Além da formação oferecida pela rede, a aproximação com as universidades, tanto em momentos organizados institucionalmente, como por iniciativa individual dos profissionais da rede, auxiliavam na atualização dos conhecimentos que vinham sendo produzidos na área com a conseqüente repercussão no trabalho desenvolvido junto às crianças. Conforme assinalou uma das professoras daquele período:

[...] nós não perdíamos o vínculo com a universidade. Então eu sempre estava estudando, participando. Estava sempre próxima. Ia acontecer um curso, em tal dia, e todo mundo ia pra lá.. Então isso nos dava um pouco mais de sustentação (Entrevista em 28 de novembro de 2007).

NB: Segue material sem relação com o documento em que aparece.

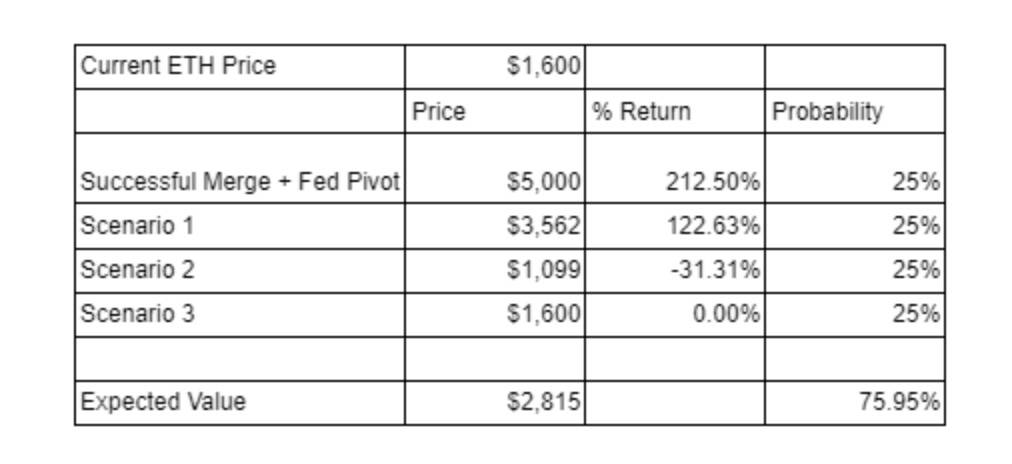Select the Successful Merge + Fed Pivot cell

pos(240,182)
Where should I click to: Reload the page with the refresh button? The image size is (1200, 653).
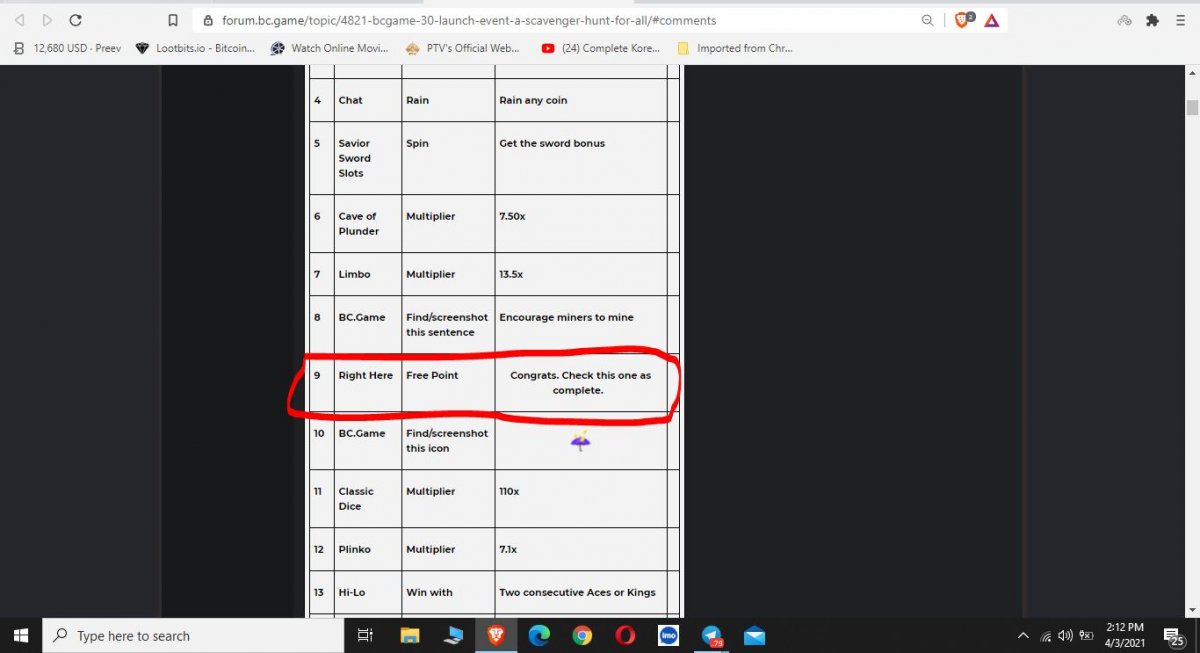[76, 20]
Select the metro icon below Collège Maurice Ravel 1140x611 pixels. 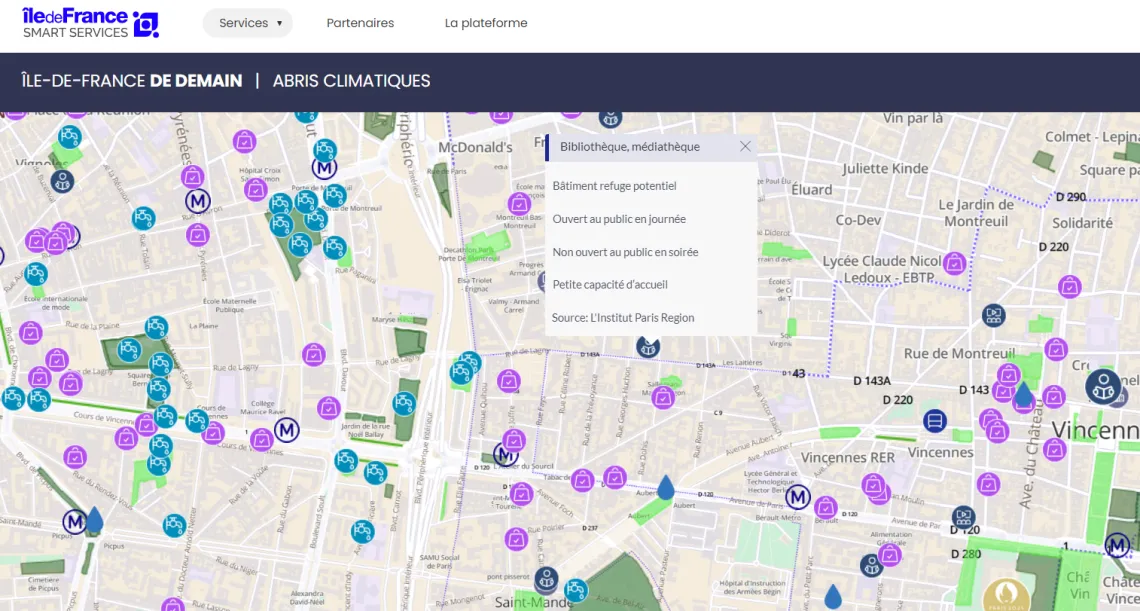pyautogui.click(x=287, y=430)
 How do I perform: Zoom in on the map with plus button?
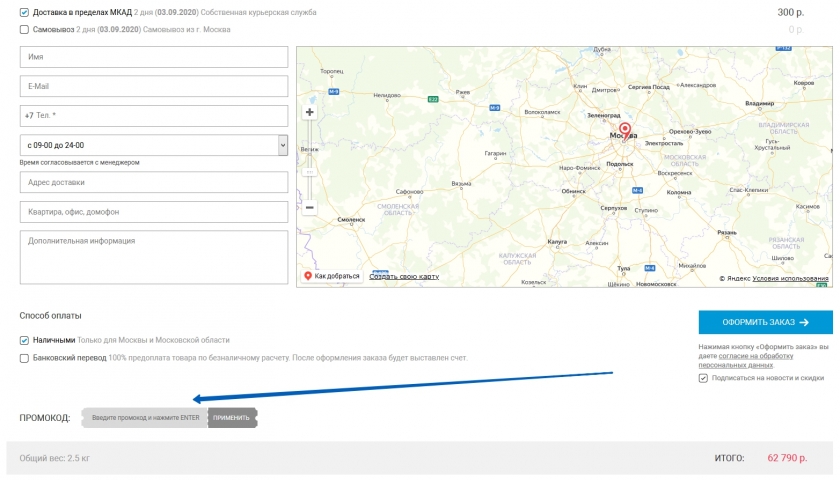click(309, 112)
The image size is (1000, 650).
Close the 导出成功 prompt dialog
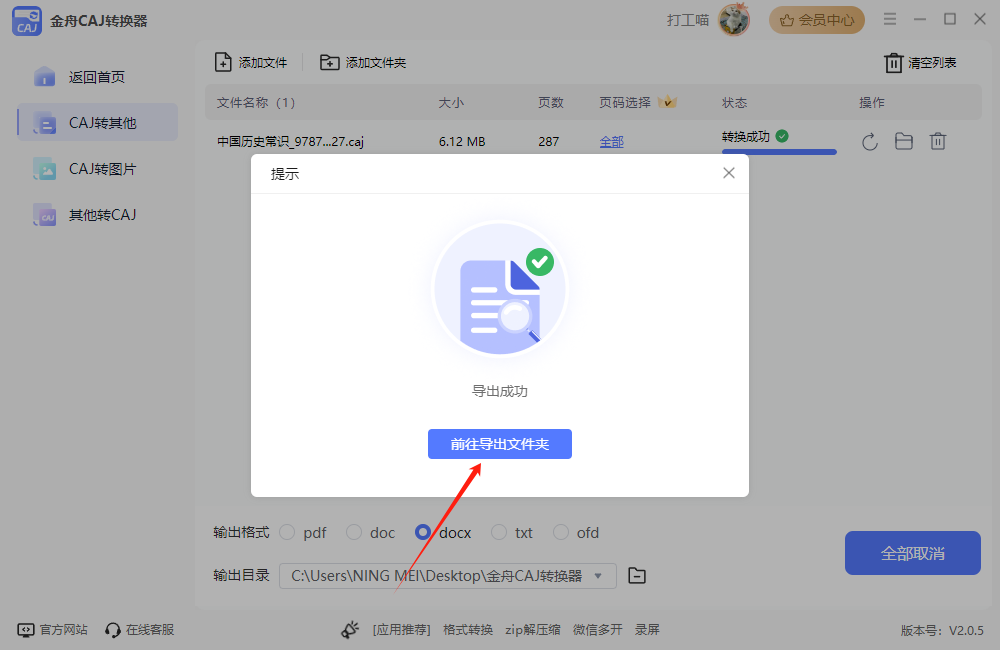pyautogui.click(x=729, y=172)
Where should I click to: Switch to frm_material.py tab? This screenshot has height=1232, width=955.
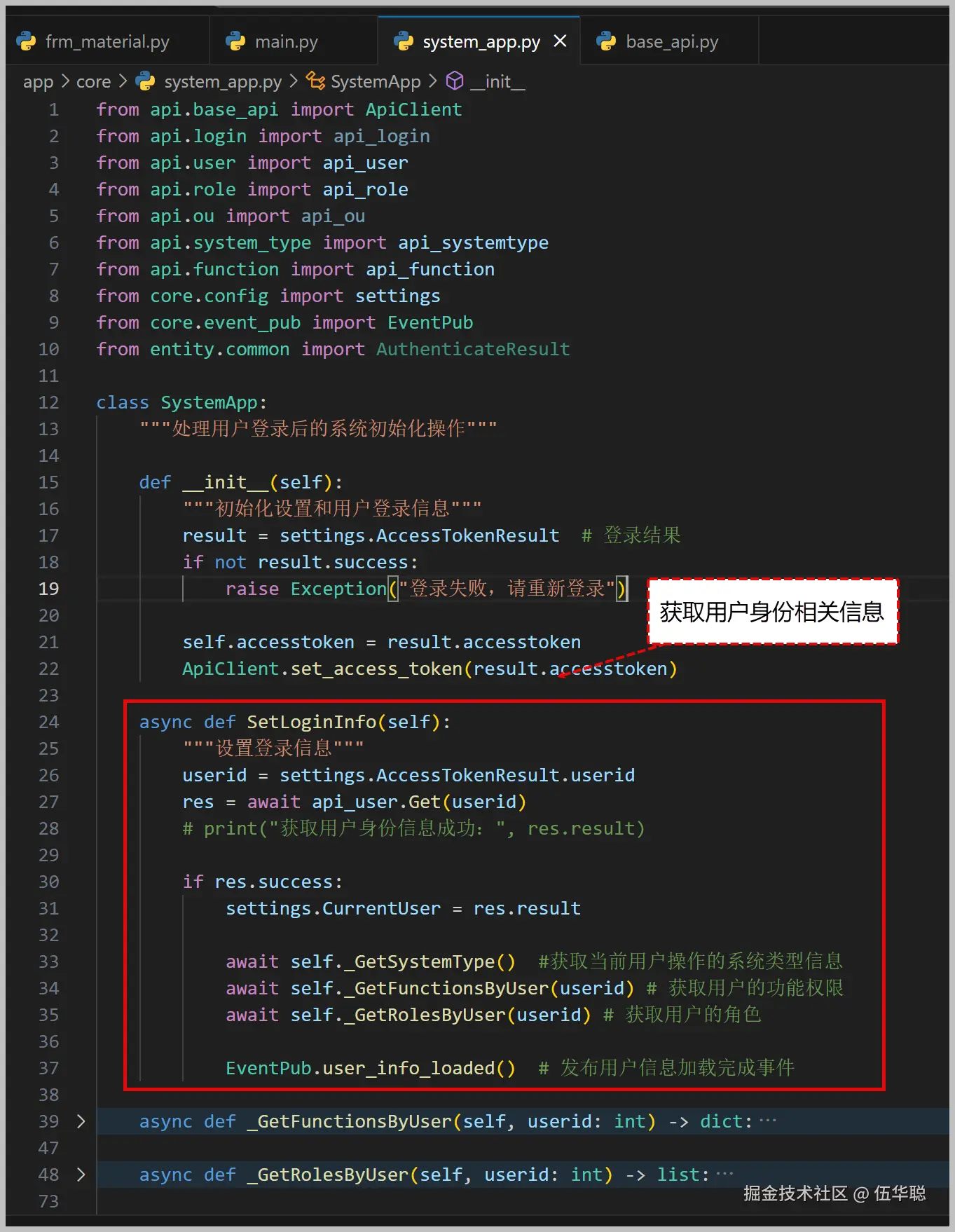pyautogui.click(x=107, y=41)
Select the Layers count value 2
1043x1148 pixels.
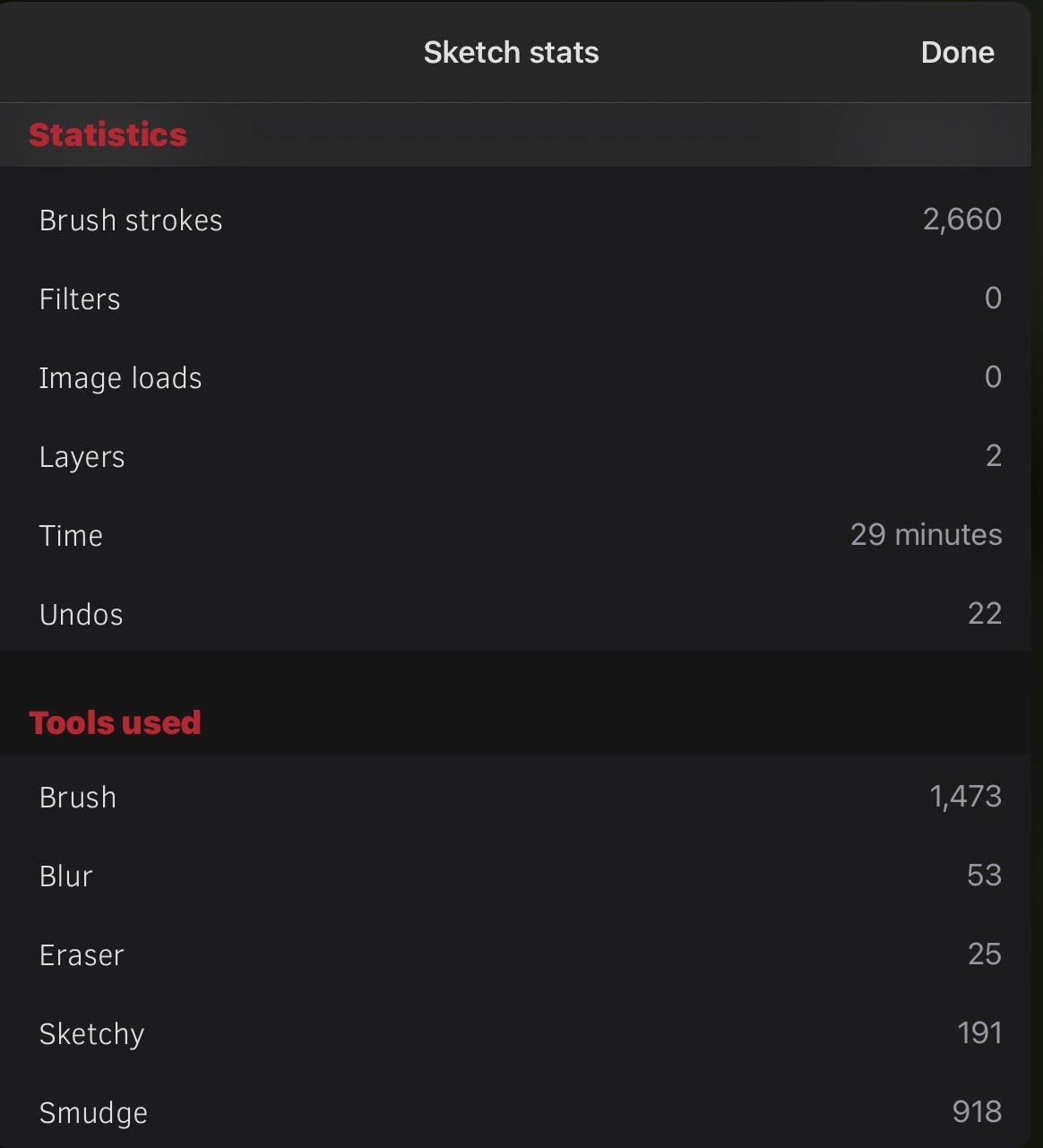993,456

Reafirmar o caráter educativo das creches e NEIs, além da defesa da autonomia das unidades e dos profissionais no seu interior por meio de instrumentos que garantissem maior participação, foi um dos grandes objetivos da SME nessa gestão, segundo compreendemos. Esse intento engendrou um movimento sem precedentes até então na rede de educação infantil, mobilizando um coletivo de educadores a refletir de maneira fundamentada e num processo contínuo sua prática cotidiana em busca de maior autonomia intelectual. Ainda que na gestão anterior a formação coletiva também estivesse presente de maneira acentuada, na gestão da Frente Popular a formação realizada especialmente por meio dos Grupos de Formação constituiu-se num espaço importante de construção coletiva do projeto de educação da rede.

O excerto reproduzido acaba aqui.